Le mariage d’Emile et André Baetz, en 1955
A Courchevel, le moindre m² constructible suscite de fortes convoitises. La petite chapelle du Lètélé pourrait bien faire les frais de l’appétit des constructeurs. Situé à l’entrée de Courchevel Village, sur un petit promontoire libre de toute construction, l’édifice appartient à des propriétaires privés et n’est pas consacré. Mais sa forme élancée et son toit pentu ainsi que le panorama à 360e degré qu’il offre sur les montagnes environnantes lui valent d’être devenu un élément architectural phare de la commune. « Utilisée dans de nombreuses publications, cartes postales, la chapelle symbolise le patrimoine et les traditions de montagne. Librement accessible au public, elle a accueilli de nombreux mariages et cérémonies », souligne l’Association de protection de la chapelle du Lètelé.
Préserver l’héritage

Le recours suspensif examiné le 28 mai 2018 par le tribunal administratif de Grenoble est le seul moyen de stopper actuellement les travaux.
L’association a été créée en 2017 pour protéger la chapelle face à un projet immobilier prévoyant un chalet de luxe de 299 mètres carrés. Edifié sur un terrain de 420 mètres carrés, ce bâtiment devrait s’élever sur 4 niveaux, à 4 mètres à l’arrière de la chapelle, avec un toit arrivant à la même hauteur et bouchant la vue. « Passant outre les recours, le promoteur a engagé les travaux et une course contre la montre a démarré »,soupirent les amoureux de la chapelle en se désolant que la commune n’aie pas usé de son droit de préemption et plaidant pour une sanctuarisation rapide de la zone afin « de préserver cet héritage caractéristique de la station ».

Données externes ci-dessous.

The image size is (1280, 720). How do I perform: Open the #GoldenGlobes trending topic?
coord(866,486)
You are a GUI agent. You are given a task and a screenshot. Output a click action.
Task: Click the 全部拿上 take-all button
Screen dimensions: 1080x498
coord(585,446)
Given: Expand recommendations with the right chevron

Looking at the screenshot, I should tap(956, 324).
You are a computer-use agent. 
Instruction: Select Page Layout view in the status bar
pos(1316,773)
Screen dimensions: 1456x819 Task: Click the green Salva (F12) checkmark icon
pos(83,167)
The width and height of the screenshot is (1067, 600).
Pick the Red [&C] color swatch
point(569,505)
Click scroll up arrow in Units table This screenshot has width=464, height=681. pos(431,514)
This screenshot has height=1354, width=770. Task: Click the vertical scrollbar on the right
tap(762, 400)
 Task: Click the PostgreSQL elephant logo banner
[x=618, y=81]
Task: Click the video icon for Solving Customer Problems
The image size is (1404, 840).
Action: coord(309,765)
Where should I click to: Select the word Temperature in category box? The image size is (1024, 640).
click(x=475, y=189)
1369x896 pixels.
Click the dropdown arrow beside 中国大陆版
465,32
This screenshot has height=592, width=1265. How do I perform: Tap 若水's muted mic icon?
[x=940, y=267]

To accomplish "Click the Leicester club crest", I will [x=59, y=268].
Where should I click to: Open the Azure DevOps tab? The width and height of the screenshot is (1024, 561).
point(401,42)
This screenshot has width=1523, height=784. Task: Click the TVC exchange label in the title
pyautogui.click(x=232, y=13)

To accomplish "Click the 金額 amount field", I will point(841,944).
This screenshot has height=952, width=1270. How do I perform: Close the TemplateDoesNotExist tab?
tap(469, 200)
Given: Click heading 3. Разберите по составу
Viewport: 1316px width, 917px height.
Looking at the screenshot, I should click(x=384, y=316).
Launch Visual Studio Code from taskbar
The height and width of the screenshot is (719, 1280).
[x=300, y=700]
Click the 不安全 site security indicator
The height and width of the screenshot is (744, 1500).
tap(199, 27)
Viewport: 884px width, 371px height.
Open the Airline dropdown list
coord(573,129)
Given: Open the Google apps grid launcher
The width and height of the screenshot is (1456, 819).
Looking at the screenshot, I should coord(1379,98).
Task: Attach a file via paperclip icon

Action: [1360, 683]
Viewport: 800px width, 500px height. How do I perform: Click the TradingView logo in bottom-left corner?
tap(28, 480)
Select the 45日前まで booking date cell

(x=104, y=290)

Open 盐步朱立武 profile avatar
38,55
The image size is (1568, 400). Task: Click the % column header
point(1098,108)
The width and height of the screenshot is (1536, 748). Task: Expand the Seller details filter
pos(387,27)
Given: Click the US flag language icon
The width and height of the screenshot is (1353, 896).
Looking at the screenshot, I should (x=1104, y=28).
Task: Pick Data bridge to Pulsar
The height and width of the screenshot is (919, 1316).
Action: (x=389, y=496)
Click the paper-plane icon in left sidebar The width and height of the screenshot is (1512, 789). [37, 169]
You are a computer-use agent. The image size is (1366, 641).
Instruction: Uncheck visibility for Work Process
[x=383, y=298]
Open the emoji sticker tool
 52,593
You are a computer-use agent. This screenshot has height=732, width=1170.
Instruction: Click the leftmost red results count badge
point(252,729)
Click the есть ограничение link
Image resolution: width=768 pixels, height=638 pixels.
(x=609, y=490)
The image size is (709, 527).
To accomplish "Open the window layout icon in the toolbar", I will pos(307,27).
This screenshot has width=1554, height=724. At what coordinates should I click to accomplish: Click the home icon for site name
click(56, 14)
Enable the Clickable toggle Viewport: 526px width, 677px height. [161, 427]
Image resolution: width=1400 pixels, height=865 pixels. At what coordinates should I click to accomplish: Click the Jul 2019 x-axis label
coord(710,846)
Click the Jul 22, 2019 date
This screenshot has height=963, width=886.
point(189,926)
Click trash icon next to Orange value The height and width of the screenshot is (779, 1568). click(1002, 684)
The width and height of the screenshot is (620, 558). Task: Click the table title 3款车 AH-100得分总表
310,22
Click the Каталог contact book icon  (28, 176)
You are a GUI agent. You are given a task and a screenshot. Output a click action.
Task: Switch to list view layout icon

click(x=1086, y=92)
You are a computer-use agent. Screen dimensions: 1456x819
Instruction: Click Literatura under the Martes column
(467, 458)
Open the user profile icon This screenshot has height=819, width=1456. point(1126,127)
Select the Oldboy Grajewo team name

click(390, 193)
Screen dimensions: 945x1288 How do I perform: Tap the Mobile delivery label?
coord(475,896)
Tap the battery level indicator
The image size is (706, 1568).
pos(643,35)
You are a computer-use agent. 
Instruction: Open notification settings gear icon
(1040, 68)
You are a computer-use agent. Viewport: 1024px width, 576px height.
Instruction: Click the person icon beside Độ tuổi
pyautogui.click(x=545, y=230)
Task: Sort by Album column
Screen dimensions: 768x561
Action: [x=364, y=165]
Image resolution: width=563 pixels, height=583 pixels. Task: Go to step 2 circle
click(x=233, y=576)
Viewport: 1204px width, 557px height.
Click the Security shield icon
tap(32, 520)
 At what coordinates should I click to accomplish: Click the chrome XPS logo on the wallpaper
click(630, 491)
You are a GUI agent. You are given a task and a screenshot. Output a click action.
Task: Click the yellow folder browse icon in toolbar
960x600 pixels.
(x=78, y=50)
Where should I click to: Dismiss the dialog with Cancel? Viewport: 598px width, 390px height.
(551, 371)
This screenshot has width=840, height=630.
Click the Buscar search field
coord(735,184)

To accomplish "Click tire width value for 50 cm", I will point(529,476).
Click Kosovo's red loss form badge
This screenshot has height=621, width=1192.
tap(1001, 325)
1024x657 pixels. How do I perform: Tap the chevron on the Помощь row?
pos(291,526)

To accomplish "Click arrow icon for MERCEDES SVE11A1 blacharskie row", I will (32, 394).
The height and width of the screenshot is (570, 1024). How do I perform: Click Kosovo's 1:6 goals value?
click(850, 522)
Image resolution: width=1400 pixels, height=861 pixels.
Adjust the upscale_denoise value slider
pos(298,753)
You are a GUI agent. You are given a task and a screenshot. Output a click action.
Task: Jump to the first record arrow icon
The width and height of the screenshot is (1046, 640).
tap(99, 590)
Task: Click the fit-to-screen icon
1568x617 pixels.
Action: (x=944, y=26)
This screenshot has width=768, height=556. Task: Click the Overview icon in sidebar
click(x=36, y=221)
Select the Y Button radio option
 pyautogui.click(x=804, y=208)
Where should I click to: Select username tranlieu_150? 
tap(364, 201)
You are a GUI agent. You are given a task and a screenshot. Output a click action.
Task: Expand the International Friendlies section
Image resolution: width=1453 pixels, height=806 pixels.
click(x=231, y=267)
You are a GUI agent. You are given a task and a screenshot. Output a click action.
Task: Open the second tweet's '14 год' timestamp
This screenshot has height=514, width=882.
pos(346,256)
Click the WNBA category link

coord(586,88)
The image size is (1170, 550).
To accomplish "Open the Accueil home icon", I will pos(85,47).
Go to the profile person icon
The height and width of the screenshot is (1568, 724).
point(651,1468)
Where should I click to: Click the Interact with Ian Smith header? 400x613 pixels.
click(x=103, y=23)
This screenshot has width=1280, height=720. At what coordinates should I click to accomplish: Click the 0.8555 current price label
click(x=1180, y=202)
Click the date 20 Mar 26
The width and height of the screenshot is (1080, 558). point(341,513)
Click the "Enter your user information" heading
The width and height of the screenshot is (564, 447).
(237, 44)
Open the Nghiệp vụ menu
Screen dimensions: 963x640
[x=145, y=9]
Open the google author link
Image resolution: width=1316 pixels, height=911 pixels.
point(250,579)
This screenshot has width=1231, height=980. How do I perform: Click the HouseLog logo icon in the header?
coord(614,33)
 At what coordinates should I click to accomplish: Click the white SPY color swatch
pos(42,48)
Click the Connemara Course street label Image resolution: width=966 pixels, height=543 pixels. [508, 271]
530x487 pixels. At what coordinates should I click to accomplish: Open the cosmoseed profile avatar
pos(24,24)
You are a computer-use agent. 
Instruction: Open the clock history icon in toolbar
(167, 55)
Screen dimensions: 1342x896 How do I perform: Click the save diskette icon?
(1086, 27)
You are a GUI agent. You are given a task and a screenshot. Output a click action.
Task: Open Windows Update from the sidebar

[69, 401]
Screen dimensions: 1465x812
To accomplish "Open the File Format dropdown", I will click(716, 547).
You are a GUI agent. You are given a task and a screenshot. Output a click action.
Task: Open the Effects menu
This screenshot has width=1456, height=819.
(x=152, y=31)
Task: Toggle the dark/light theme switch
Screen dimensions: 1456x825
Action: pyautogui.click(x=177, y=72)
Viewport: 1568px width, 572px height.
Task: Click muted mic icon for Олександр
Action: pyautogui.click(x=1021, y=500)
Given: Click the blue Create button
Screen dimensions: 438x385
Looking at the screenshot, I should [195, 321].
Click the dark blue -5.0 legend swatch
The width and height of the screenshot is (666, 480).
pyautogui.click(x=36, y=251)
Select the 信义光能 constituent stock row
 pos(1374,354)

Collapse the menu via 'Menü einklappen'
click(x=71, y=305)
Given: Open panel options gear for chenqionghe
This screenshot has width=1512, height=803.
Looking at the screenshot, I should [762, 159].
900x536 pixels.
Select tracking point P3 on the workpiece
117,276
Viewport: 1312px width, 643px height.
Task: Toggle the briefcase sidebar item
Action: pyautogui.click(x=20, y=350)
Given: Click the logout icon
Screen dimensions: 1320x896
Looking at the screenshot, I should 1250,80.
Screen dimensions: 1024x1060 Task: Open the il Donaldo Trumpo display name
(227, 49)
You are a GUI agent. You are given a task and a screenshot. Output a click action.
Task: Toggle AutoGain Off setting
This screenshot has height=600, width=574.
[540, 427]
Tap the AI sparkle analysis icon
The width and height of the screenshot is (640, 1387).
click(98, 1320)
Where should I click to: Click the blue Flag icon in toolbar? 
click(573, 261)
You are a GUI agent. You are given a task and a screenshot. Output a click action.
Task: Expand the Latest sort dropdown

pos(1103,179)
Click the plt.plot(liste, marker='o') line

Une histoire liée à celle du tourisme
Dans les années 1930, Joseph Mugnier, alors maire de Courchevel signe les premières conventions pour le développement du tourisme à Courchevel. Pour prouver son désintérêt commercial, il cède un de ses terrains personnels pour la construction d’une petite chapelle permettant aux premiers habitants de la station de se recueillir. Construit grâce à des dons, l’édifice est béni 1939. A partir des années 2000, la commune l’éclaire mais son état se dégrade progressivement.